'''

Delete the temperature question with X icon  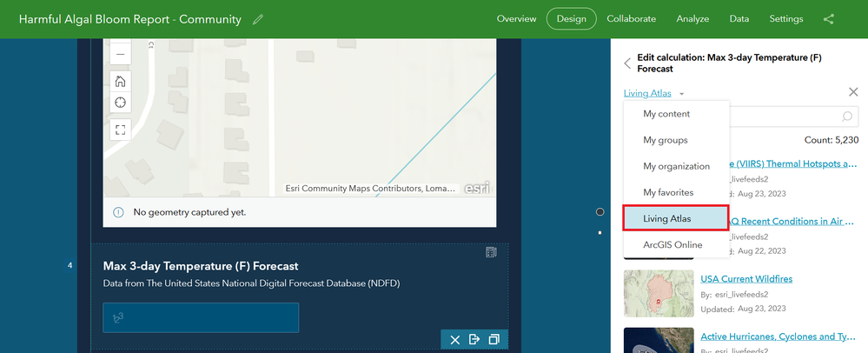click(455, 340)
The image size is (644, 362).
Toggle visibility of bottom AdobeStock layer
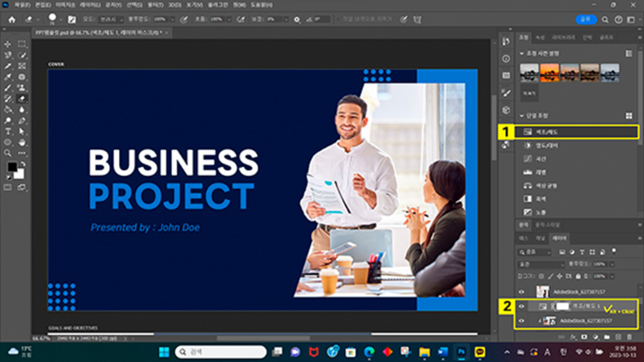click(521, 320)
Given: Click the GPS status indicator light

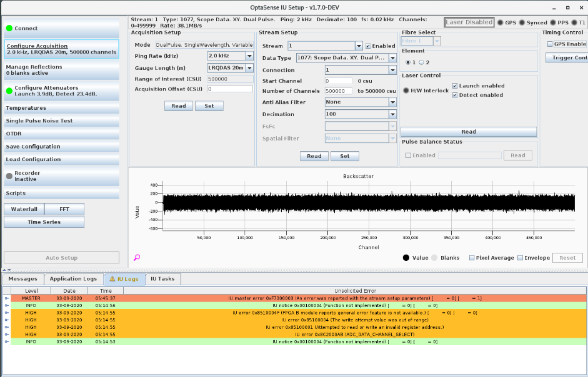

'''
'''

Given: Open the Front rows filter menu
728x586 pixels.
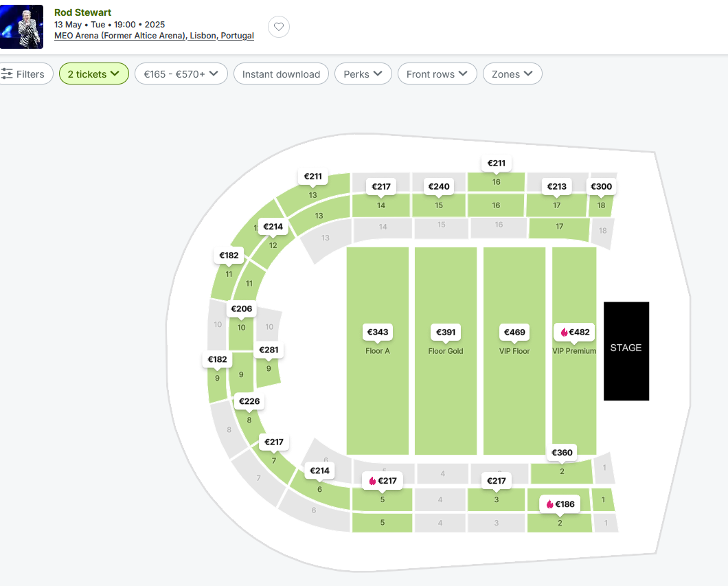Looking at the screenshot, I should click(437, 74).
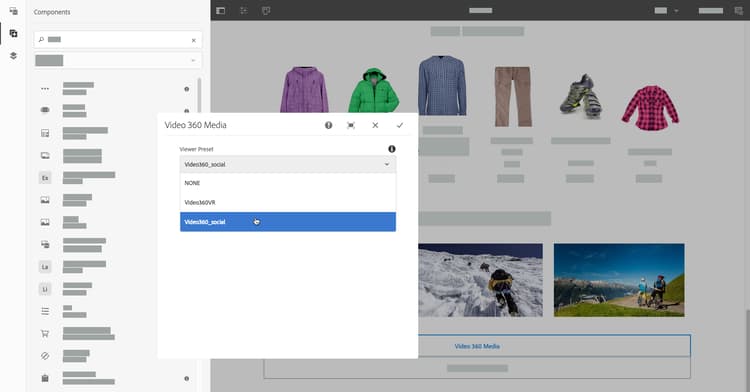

'''

*THE PROBLEM*. In the listing above, find the line containing "The image size is (644, 362)." and the line containing "Given: Click the GPS status indicator light". Reproduce those lines and all between them exactly, with no pictures and nothing more.

*PROBLEM SOLUTION*.
The image size is (644, 362).
Toggle visibility of bottom AdobeStock layer
click(521, 320)
Given: Click the GPS status indicator light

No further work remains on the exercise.